Should I run CHKDSK if I'm getting KERNEL_DATA_INPAGE_ERROR?
Check CrystalDiskInfo first. If the drive shows Caution or Bad status with reallocated sectors above zero, do NOT run CHKDSK — it aggressively scans every sector including damaged ones, which can push a dying drive over the edge. Back up your files first, then replace the drive. Only run CHKDSK if CrystalDiskInfo shows Good status with zero reallocated sectors.
Can a perfectly healthy SSD cause KERNEL_DATA_INPAGE_ERROR?
Yes — if you updated to Windows 11 24H2 and have a Western Digital or SanDisk NVMe SSD (specifically SN770, SN580, SN5000, or SanDisk Extreme M.2 in 2TB), there's a known Host Memory Buffer bug. The drive is fine, but Windows requests more HMB than the drive can handle, causing I/O errors. Fix it with a WD Dashboard firmware update or the HMBAllocationPolicy registry workaround.
Why does KERNEL_DATA_INPAGE_ERROR keep coming back after CHKDSK repair?
Because the drive is physically failing. CHKDSK remaps the bad sectors it finds, but new sectors keep going bad — the drive is degrading. Check CrystalDiskInfo for increasing Reallocated Sectors Count over time. If the number keeps climbing, no software fix will permanently solve this. Replace the drive and restore from backup.
Is KERNEL_DATA_INPAGE_ERROR always a hardware problem?
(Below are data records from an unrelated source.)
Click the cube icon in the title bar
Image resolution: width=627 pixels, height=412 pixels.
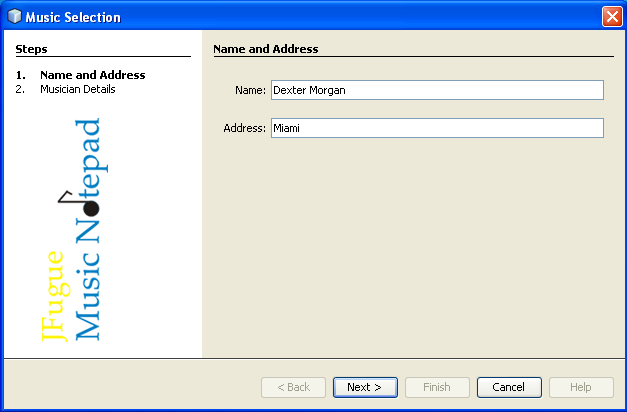[14, 17]
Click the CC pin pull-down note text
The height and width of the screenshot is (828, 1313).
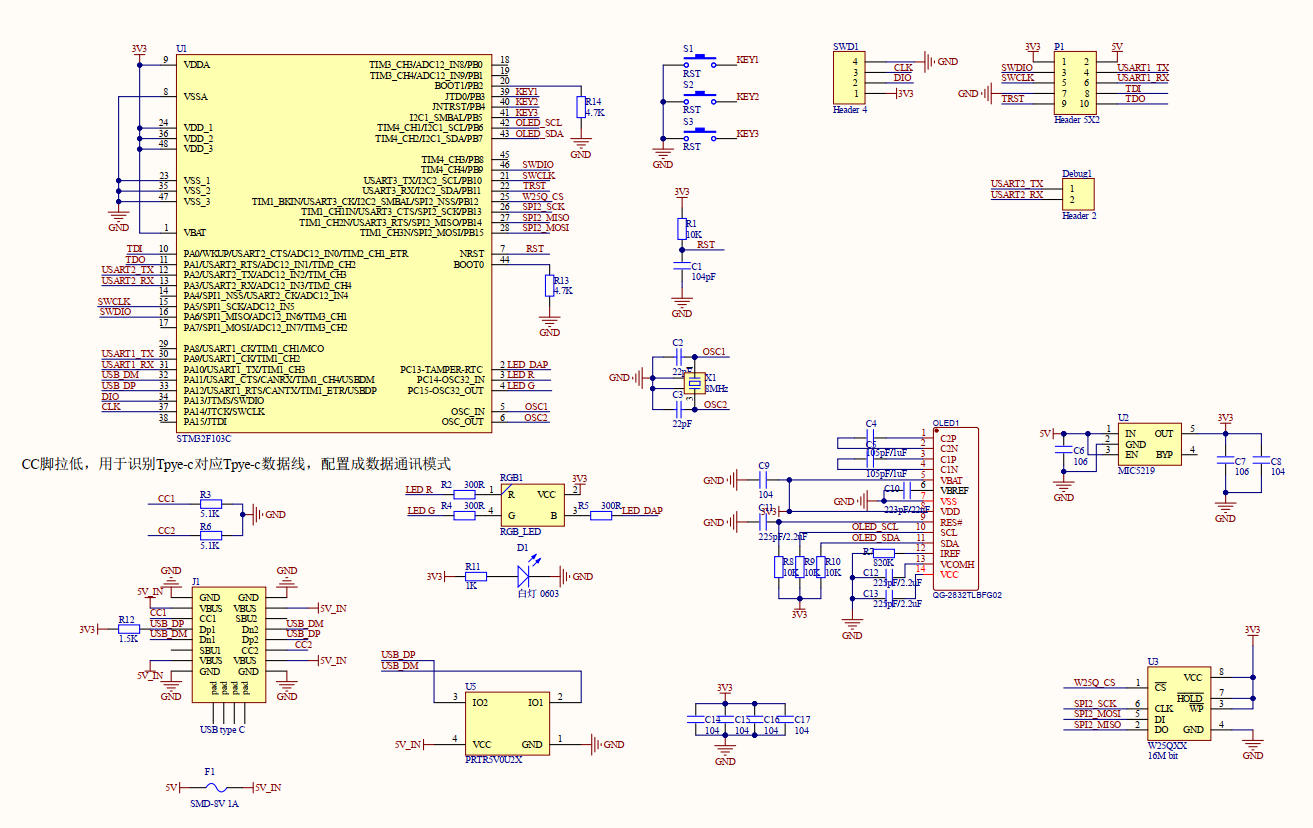pyautogui.click(x=235, y=464)
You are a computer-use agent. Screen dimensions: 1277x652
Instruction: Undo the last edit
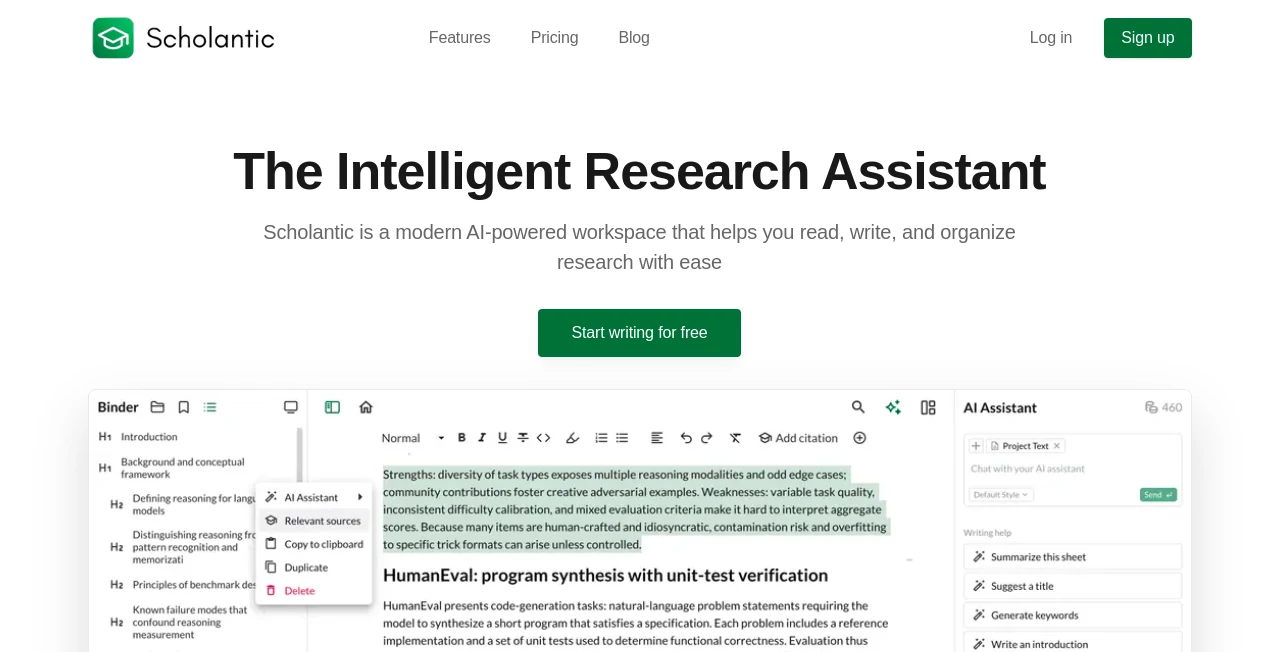pyautogui.click(x=685, y=437)
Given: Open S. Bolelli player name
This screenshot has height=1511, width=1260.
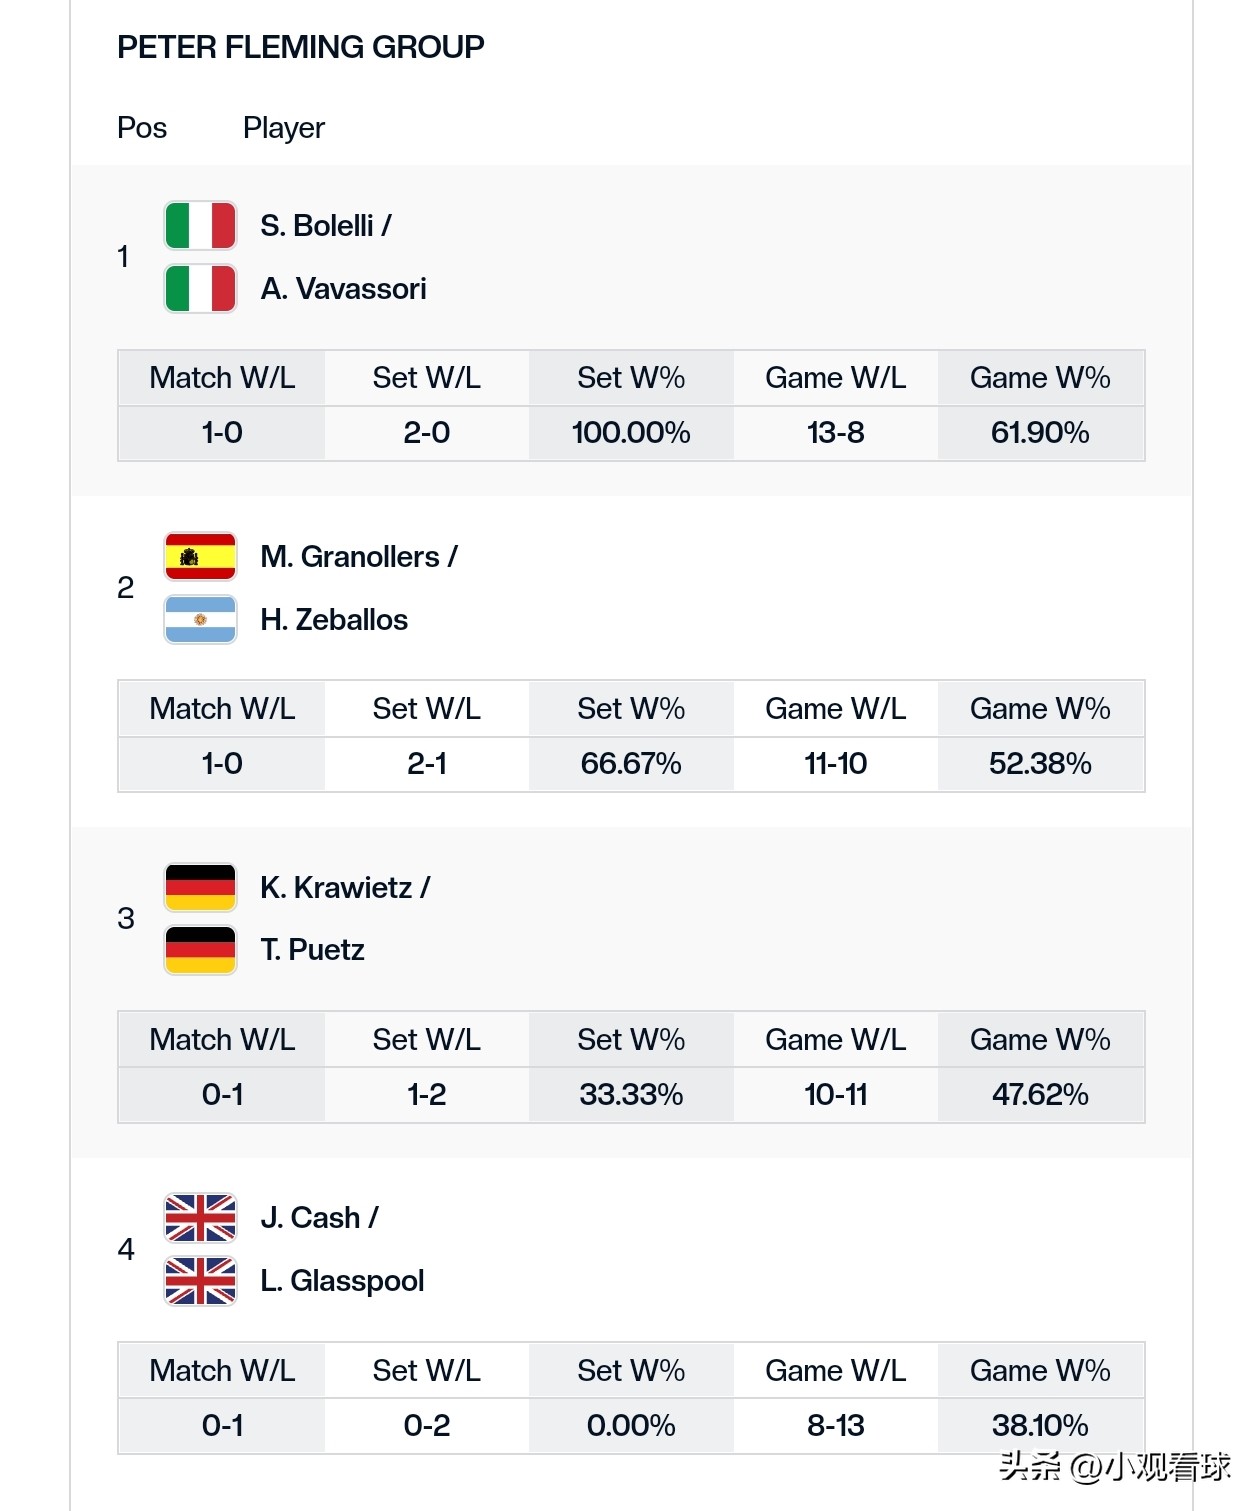Looking at the screenshot, I should 317,226.
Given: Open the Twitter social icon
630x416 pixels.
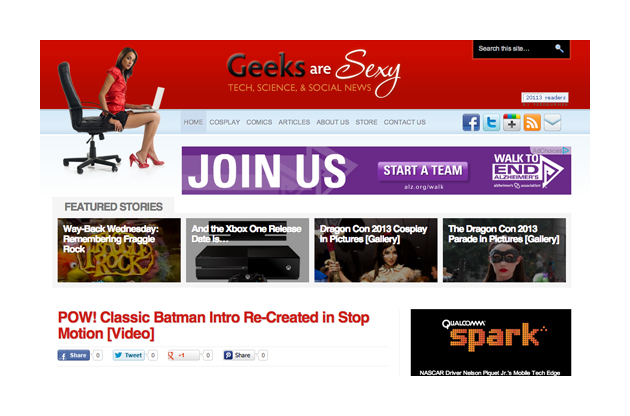Looking at the screenshot, I should click(491, 122).
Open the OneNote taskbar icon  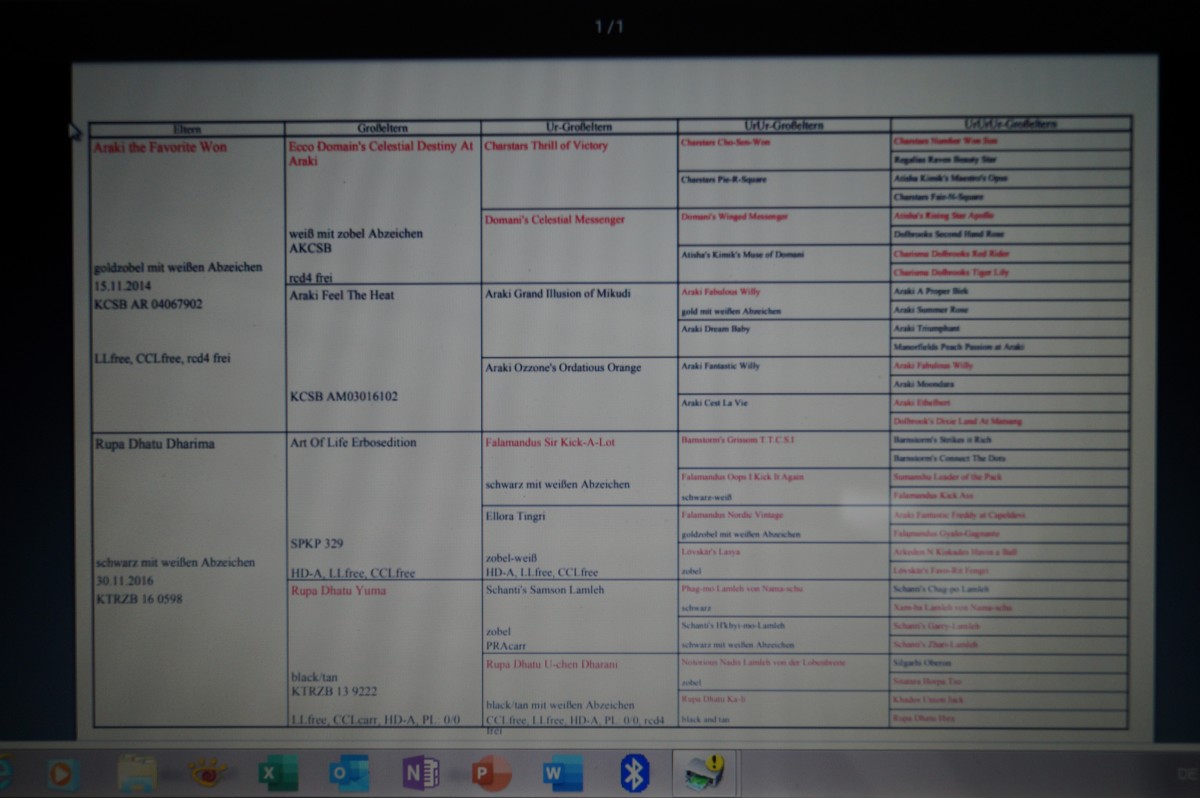click(420, 773)
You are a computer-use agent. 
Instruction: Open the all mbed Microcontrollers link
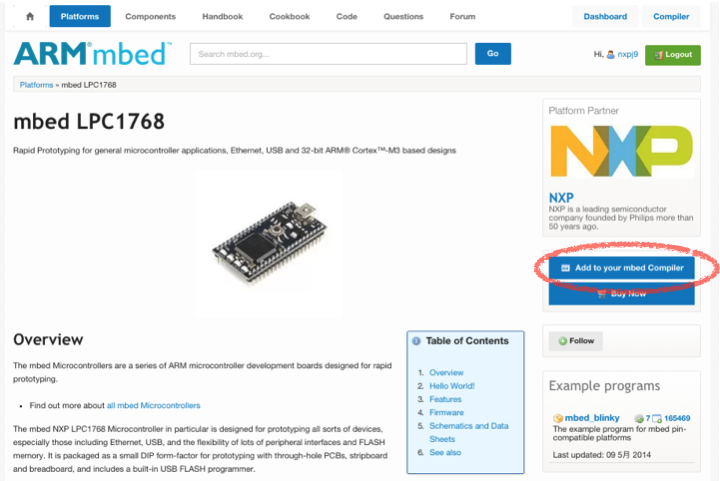(153, 406)
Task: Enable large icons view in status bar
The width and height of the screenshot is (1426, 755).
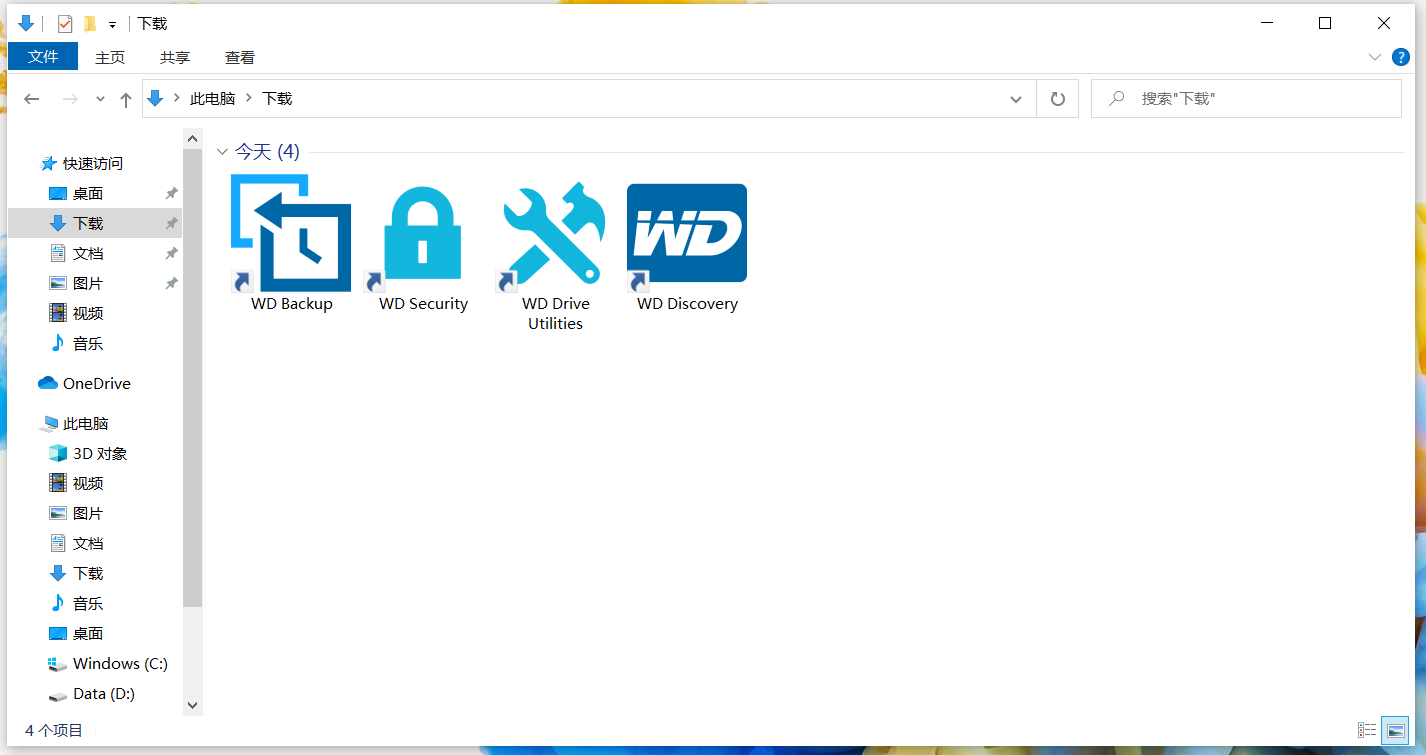Action: 1397,730
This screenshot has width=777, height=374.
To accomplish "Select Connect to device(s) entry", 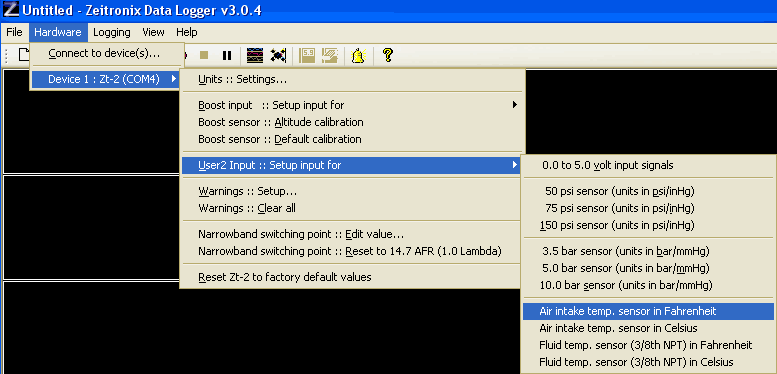I will [x=104, y=53].
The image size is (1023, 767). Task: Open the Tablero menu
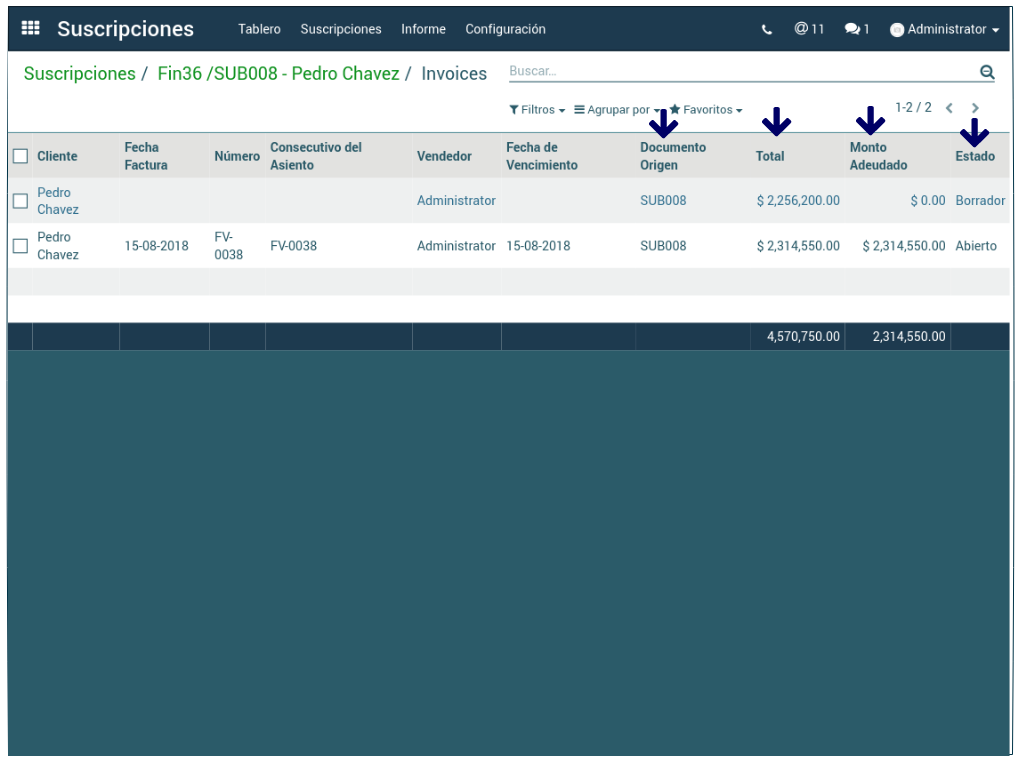coord(259,29)
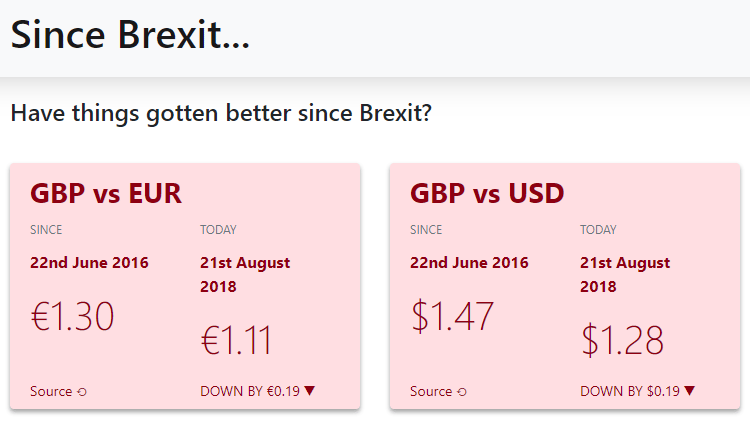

No, but it's hardware more often than most BSODs. In our experience about 55% are storage issues, 25% are RAM, and 20% are software — corrupted paging files, driver conflicts, or filesystem corruption that CHKDSK can repair. The NTSTATUS error code on the blue screen tells you which category you're in: 0xC000009C and 0xC000009D point to hardware, 0xC000009A and 0xC000016A are usually software-fixable.